Ch. 1

74 5 0
                                    

Berjalan pelan ke depan meninggalkan kelamnya  masa lalu.

Menutup pintu yang sangat besar berukiran kayu lalu menguncinya.

Melempar kunci ke sembarang tempat dan jauh agar tidak bisa menemukannya.

Di balik pintu itu, aku bisa mendengar suaramu.

Menangisi kepergianku.

Menangis dan berteriak padaku agar kembali kesana.

Tapi aku tidak mau.

Keputusanku untuk pergi sudah bulat dan tidak bisa diganggu gugat lagi.

Aku pergi untuk masa depanku.

Aku pergi untuk kehidupanku.

Aku pergi untuk menemukan takdirku.

Jika aku tetap mendekam di masa laluku, sudah pasti aku tidak akan pernah menuju masa depanku.

Jika aku pergi meninggalkan masa laluku, aku juga harus merelakan satu hal yang amat sangat berat bagiku.

Yaitu meninggalkanmu.

Aku sangat tau kalau ini sangat susah namun aku harus mencobanya.

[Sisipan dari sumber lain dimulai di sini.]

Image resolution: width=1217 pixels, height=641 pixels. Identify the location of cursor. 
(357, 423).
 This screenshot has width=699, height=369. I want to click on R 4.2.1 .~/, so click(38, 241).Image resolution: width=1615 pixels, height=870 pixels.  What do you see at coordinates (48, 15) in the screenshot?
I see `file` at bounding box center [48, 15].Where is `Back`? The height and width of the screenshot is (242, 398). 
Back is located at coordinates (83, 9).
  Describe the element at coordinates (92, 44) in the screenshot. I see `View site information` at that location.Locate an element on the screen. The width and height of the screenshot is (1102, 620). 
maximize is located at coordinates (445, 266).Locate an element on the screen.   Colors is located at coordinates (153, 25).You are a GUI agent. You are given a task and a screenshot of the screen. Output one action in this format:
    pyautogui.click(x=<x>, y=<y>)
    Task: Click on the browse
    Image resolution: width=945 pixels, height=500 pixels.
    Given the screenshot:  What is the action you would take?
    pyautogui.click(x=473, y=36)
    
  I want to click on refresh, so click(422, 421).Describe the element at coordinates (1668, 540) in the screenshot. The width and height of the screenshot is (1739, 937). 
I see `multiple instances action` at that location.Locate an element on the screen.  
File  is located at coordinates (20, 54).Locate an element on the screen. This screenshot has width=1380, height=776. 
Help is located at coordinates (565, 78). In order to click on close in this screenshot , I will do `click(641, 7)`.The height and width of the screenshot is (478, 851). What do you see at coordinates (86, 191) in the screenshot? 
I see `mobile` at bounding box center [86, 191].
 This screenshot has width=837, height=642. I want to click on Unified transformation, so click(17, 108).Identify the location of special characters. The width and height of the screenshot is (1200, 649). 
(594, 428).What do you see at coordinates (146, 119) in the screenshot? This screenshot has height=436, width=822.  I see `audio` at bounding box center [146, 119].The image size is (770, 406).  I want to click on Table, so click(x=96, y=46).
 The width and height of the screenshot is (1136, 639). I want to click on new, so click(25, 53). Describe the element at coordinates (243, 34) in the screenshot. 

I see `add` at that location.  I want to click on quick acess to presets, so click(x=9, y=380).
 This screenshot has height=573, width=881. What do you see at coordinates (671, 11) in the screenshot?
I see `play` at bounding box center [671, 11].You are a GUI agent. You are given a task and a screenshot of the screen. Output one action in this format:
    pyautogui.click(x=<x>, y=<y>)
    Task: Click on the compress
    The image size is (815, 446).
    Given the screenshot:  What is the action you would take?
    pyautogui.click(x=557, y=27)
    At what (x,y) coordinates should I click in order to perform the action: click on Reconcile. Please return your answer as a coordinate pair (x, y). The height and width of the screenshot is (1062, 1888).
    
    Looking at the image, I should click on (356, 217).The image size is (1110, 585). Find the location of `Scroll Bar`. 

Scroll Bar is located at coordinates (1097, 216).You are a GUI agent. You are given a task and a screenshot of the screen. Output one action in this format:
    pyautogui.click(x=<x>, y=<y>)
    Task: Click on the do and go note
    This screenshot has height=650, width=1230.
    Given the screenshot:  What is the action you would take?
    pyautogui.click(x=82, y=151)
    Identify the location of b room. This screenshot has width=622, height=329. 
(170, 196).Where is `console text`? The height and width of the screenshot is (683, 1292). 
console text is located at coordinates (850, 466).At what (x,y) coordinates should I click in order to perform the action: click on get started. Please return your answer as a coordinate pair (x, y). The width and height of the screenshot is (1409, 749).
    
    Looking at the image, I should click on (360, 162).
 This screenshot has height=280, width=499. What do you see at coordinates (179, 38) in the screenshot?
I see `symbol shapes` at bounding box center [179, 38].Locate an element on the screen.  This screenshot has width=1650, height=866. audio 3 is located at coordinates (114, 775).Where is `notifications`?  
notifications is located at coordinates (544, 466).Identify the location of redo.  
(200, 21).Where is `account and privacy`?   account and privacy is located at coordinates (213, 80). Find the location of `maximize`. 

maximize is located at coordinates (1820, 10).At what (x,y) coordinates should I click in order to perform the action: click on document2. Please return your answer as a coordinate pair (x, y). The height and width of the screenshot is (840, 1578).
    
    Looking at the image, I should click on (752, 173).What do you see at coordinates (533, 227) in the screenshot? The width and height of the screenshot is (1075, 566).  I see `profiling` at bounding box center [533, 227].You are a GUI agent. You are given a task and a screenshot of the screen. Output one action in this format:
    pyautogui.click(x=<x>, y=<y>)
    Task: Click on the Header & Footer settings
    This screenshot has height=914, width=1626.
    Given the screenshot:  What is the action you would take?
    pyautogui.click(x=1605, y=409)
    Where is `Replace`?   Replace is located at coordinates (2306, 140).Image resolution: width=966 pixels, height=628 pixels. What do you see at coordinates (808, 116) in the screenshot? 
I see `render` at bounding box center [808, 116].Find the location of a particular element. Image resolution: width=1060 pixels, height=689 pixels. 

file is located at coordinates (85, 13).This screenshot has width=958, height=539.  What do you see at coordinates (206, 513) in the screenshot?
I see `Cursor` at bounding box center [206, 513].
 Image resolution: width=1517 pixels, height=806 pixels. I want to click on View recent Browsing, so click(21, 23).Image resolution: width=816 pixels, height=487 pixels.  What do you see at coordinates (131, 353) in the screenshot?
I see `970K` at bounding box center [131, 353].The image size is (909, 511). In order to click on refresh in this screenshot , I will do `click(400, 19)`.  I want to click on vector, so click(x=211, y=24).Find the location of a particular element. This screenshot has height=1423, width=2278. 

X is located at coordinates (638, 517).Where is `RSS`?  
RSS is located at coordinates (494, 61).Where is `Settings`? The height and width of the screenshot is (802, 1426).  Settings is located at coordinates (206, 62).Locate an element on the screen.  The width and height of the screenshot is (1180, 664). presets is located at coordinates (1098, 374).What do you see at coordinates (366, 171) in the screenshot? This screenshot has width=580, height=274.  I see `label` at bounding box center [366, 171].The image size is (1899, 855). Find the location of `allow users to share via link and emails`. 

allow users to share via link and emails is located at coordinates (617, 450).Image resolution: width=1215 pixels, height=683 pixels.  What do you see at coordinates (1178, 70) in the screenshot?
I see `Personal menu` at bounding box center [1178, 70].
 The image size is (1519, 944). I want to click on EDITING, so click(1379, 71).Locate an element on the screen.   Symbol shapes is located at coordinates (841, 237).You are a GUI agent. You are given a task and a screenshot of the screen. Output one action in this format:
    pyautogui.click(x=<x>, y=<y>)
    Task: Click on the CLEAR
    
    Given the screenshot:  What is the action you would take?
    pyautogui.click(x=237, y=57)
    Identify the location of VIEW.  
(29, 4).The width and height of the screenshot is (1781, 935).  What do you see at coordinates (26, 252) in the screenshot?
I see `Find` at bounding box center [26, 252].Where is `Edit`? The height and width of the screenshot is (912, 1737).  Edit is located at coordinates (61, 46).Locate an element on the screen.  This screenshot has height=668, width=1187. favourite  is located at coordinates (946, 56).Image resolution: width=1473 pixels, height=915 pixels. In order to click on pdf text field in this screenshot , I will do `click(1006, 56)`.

Kaca besar yang pecah berkeping-keping dan tidak bisa dikembalikan menjadi seperti semula.

Sama seperti aku dan kau.

Tidak bisa disatukan lagi.

Aku akan memilih jalanku.

Dan tentu kau akan memilih jalanmu sendiri.

Lalu kita akan menemukan takdir kita masing-masing.

Kenyataan pahit jika kau bukanlah takdirku.

Tapi seberat dan sepahit apapun itu aku akan tetap merelakannya dan terus melangkah ke depan.

Ahh..

Gerbang besar khas Yunani dengan pilar-pilar emas tinggi dan besar disekitarnya.

Gerbang itu bercahaya.

Menyilaukan mataku dan membuatku harus menutupi mataku dengan kedua tanganku sendiri.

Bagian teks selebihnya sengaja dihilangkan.